Bizimki yüz vermemiş, oralı olmamış, trafik biraz ilerleyince zaten birbirlerini kaybetmişler.
Ama iki dakika sonra trafik yine tıkanmış ve sürpriz:
Kucağına bir adet gül fırlatılmış!
Yine o araba ve tabii o iki adam tarafından...
“Yolda çiçek satanlar vardı, herhalde gülü onlardan almışlardı. Ne yalan söyleyeyim, çok hoşuma gitti aslında. Ama ben gülümseyip yoluma devam ettim” diye hikayesini sonlandırdı arkadaşım.
Dalga geçtim tabii, “Çok sıkıcı bir son, bu ne böyle?” diye diye...
“O zaman bir kız arkadaşımın başına geleni anlatayım sana” dedi.
“Anlat” dedim, “Neymiş?”
Anlattı ve anlattığı bu trafik flörtüne şapka çıkardım.
“Vay be!” dedim, “Çok zekice!”
Hazırsanız, o da bir sonraki yazıda...
Bu kez atılan gül filan değil!
Olay Bağdat Caddesi’nde yaşanmış.
Yine trafikte. Yan yana düşen iki otomobil.
Bu kez fırlatılan gül mül değil, bir cep telefonuymuş arkadaşlar!
Arabadaki adam gayet rahat bir şekilde cep telefonunu kadının arabasına atmış.
Kadın şaşırmış, “Ne oluyor” demesine kalmadan trafik iki adım ilerlemiş ve adamın arabası önlere geçmiş.
Sonra adamın attığı cep telefonu çalmış.
Kadın açmış.
Adam aynen şöyle demiş: “Telefonumu geri almak için benimle buluşmayı reddetmezsin herhalde!”

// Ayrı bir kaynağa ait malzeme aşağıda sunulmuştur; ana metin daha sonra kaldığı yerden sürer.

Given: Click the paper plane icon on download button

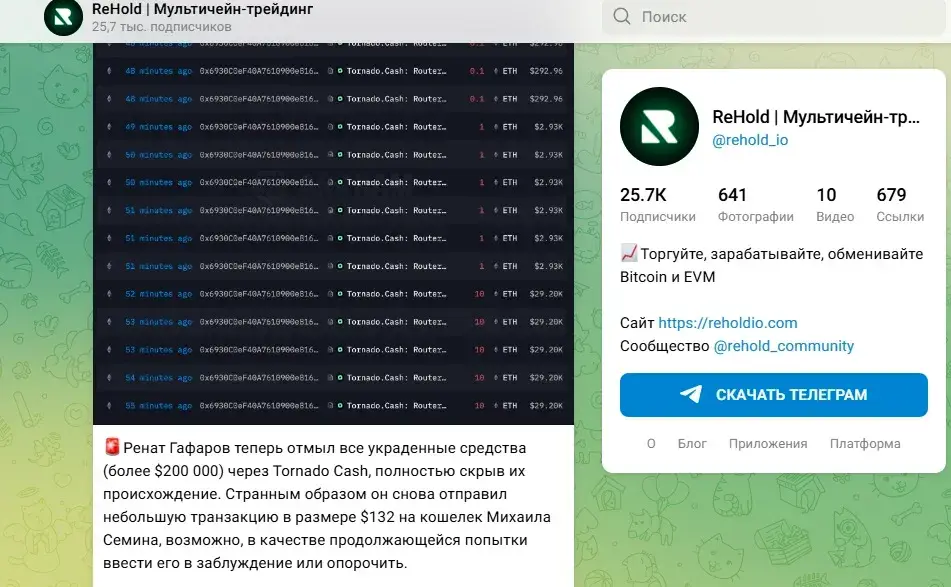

Nasıl ama? Adamın planı on numaraymış gerçekten.
Yanında bu iş için iki-üç tane yedek telefon taşıyor mu asıl onu merak ettim.
Düşünsenize, ya karşı taraf “Hadi len!” derse ve telefonu geri vermek için buluşmayı istemezse?
Yine de çok bayıldım bu trafik flörtüne çook!
Bırak da ben karar vereyim!
Bugünkü yazıların konusu farkında olmadan trafikle doldu taştı, sondan bir önceki yazı da öyle olacak.
Kafam böyle tematik kanallar gibi çalışıyor bazen, ne yapayım...
Bu kez romantik bir trafik hadisesi değil söz konusu olan.
Gıcık bir şey.
Geçenlerde başıma geldi.
Anadolu yakasındayım. Taksiye atladım. “Taksim’e gidelim” dedim şoföre.
Beş dakika sonra ufukta uzayan trafik kuyruğunu görünce şoförden şöyle ısrarlı bir teklif geldi:
“Ben sizi en iyisi vapura filan bırakayım, daha hızlı gidersiniz?!”
“Yoo, boşverin” desem de nafile, sürekli aynı teklifte bin ısrar, hani neredeyse beni zorla indirecek adam.
Tamam, bir yandan söylediği mantıklı.
Ama bunu ben düşüneyim ve kararı kendim alayım değil mi?
Belki de taksiyle bir saat daha geç karşıya gitme kararını almış olarak vapurda başıma gelecek bir şeyden kendimi kurtarmış oluyorum.
Ya da vazgeçiyorum o seçenekten.
Dediğim çıktı
Ocak ayında yazmıştım, Mykonos’un ünlü mekanı Nammos, Bodrum Mandarin Oriental Otel’de açılabilir diye.
Ama son dakikaya kadar hâlâ net değildi bazı noktalar.
Ve işte dediğim/yazdığım çıktı:
Nammos&Mandarin işbirliği açıklandı.
Ama bu yaz değil, önümüzdeki yaz açılacak Bodrum Nammos.
Bu yaz ise ramazan sonrasında yapılacak çok özel bir partiyle bu işbirliği kutlanacak.
Bu özel partiye Nammos’un ortağı ve baş şefi İbrahim Sammy de katılacak ve o gece konuklara çok özel yemekler sunulacak.